Agoric / agoric-sdk

monorepo for the Agoric Javascript smart contract platform
Apache License 2.0
327 stars 206 forks source link

Invitation amounts should include terms #5903

Open erights opened 2 years ago

erights commented 2 years ago

Background on invitation amount namespace collision:

Background on terms and amount patterns:

To solve the second problem, we should add a terms property to the invitation amount properties that are according to zoe/zcf, and therefore reliable. These could be the terms snapshot as of the time the contract was created, or more plausibly snapshot at the time this invitation was created. (Frankly it is a bit weird that an instance's terms can change over time. This makes sense because the term namespace is similarly split, which a similar silent override on collision. We should revisit this too.)
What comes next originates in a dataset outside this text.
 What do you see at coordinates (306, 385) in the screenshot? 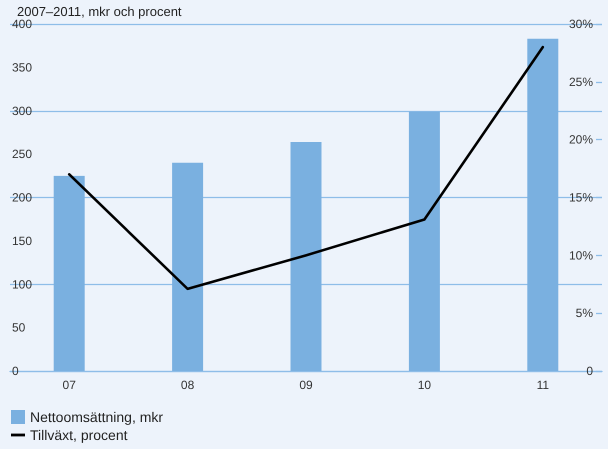
I see `x-tick-label: 09` at bounding box center [306, 385].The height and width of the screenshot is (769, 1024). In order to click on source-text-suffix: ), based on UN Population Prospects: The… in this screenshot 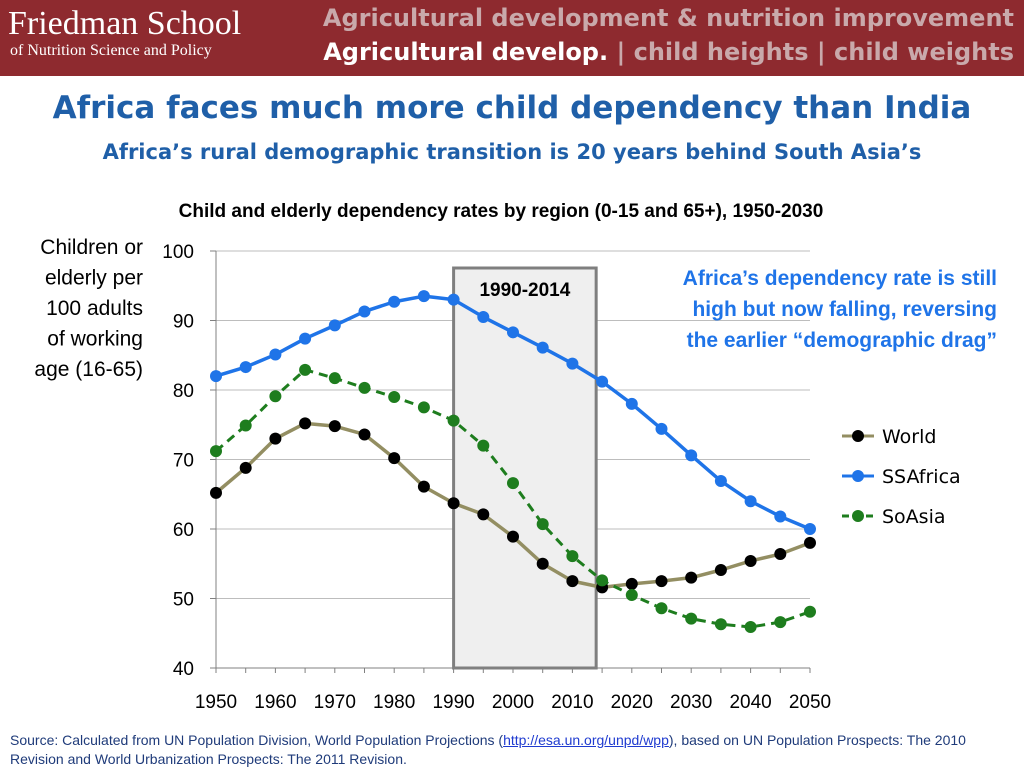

But adding a term properties faces us with the first problem. It is early enough that we could add it anyway. But it would be better to take the opportunity to address the first problem as well, so that we don't face it again the next time we want to add a property to the terms. (Though any change to amount representations will present hard upgrade problems that might deter us from doing it post-deploy anyway.)
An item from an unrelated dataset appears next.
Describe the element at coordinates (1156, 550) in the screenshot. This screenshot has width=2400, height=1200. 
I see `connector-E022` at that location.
I propose we terms and customProperties as top level properties, where all the custom properties are properties of the record value of the customProperties field, without worry about collision. We cannot simply remove the flattening of the non-colliding customProperties via ...customProperties. Nor can we @deprecate it because there's no specific flattened property names to deprecate. But we should explain and document it as deprecated, encouraging old code to switch to using the customProperties property explicitly.

Note that anything included in amounts must be a valid Key, which excludes promises, errors, and patterns. Also that they must pass canBeDurable, since ERTP stores amounts in durable storage. These two changes are synergistic, in that durability also requires us to omit promises, which is where we expect to pay all the transition costs. As part of making Zoe durable, we expect to require terms to be durable anyway, so this is an opportune time to do both.

dckc commented 2 years ago

This would be terms as of when a contract starts, I suppose? Terms are, in general, mutable; for example, by way of zcf.saveIssuer().

Chris-Hibbert commented 2 years ago

This would be terms as of when a contract starts, I suppose?

Yes. The contract's terms are mutable (I think additive only), but the terms in an invitation are not.

It's probably the case that when someone has cause to rely on the terms, they're most concerned with things that won't be impacted going forward, even if the terms evolve.

erights commented 1 year ago

7080 was a step towards fixing this, but by itself does not. Reopening.

erights commented 1 year ago

7067 was a step towards fixing this, but by itself does not. Reopening.